Our Vision: Complete, Effective and Safe.

A New Approach to Atopic Dermatitis.

Alphyn has developed zabalafin hydrogel to be the first complete treatment for atopic dermatitis (AD), the most common form of eczema. With multiple bioactive components, zabalafin hydrogel is expected to directly attack and eliminate the itch, bacteria component and inflammation component of AD by directly targeting the bacteria living on the AD skin that discharge toxins that make AD symptoms worse and often cause infection and prevent healing.

Zabalafin hydrogel is a non-steroidal, topical AD treatment, which is preferred by patients. It is targeted to offer patients and physicians a complete treatment for AD without the safety concerns of long-standing and new or experimental therapies. Zabalafin hydrogel’s safety, side effect and patient tolerability profile suggests it may be the first AD topical drug that can be used worry-free, long-term, and continuously.

AD is a chronic disease that affects 10% percent of the population worldwide or some 800 million people globally. Its symptoms vary by individual but often include short or prolonged periods of severe inflammation, itchiness, rashes, scaly patches, blisters, and skin infections that cover small-to-large portions of the body.

While historically viewed as exclusively an autoimmune disease, a growing body of evidence indicates bacteria living on AD skin contribute to AD, making it more severe and difficult to treat. The common bacteria Staphylococcus aureus (or Staph) naturally lives on the skin and releases toxins. Approximately 30 to 60 percent of AD patients have alpha toxins produced by the bacteria Staphylococcus aureus an its various strains^{1, 2} that are significantly associated with AD².  In patients with AD, who have a skin barrier dysfunction, this triggers an immune system response causing inflammation, itch,  and sometimes infection—the more bacteria on the skin, the more severe the AD. Unfortunately, more than 30 percent of AD infections are caused by Methicillin-resistant Staphylococcus aureus, or MRSA, which is difficult to kill and can become life-threatening. Antibiotics are used to eliminate these bacteria, allowing the other AD drugs to be more helpful.
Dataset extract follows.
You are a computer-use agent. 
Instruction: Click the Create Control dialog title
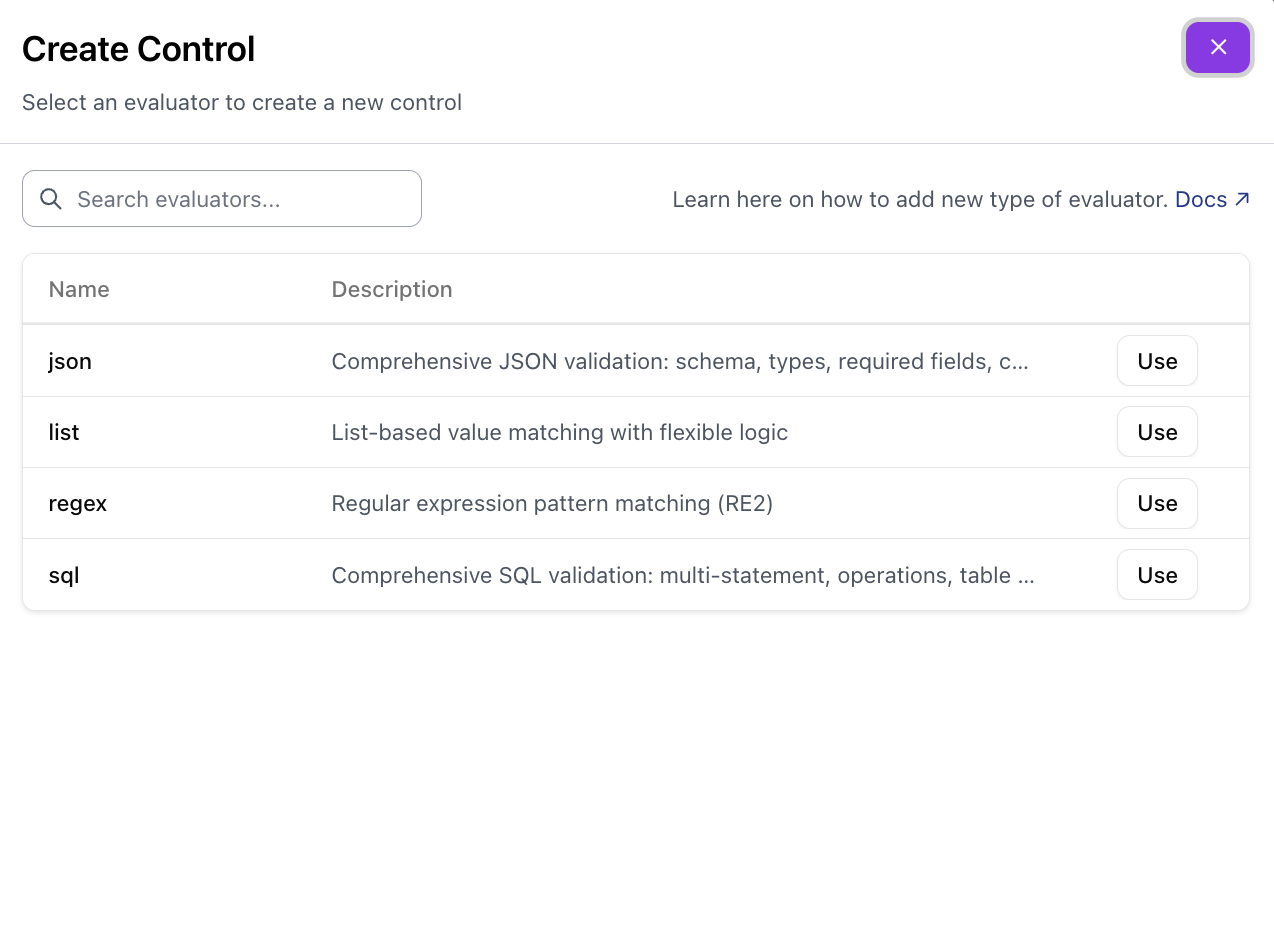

Many patients suffering from AD must take multiple medicines to treat their disease, and many of these therapeutics have safety considerations.

¹  Wichmann K, Uter W, Weiss J, et al. Isolation of alpha-toxin-producing Staphylococcus aureus from the skin of highly sensitized adult patients with severe atopic dermatitis. Br J Dermatol. 2009;161(2):300–305.

² Breuer K, Wittmann M, Kempe K, et al. Alpha-toxin is produced by skin colonizing Staphylococcus aureus and induces a T helper type 1 response in atopic dermatitis. Clin Exp Allergy. 2005;35:1088–1095.